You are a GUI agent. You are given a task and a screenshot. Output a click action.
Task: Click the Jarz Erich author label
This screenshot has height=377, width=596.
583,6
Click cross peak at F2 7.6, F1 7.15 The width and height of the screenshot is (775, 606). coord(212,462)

* * *

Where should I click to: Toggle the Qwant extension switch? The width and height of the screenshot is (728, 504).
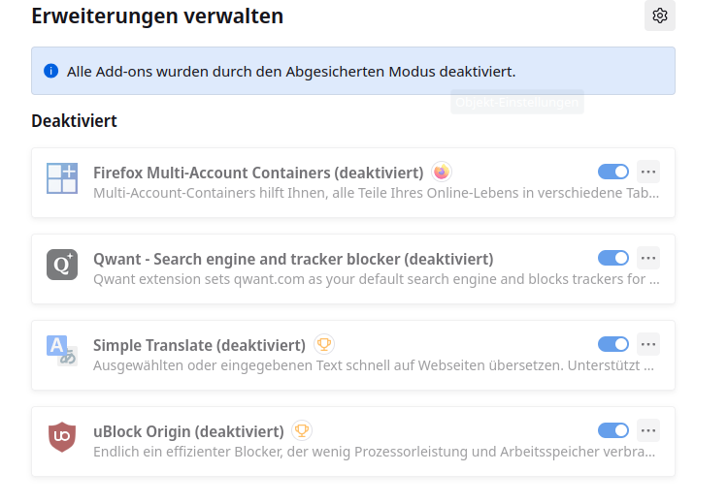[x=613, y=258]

Assigned task: For this exercise, output exactly the lines above from the line with "Task: Click the Jarz Erich author label" to the line with "Click cross peak", counting both, and leave out the rest.

Answer section:
Task: Click the Jarz Erich author label
This screenshot has height=377, width=596.
583,6
Click cross peak at F2 7.6, F1 7.15 The width and height of the screenshot is (775, 606). coord(212,462)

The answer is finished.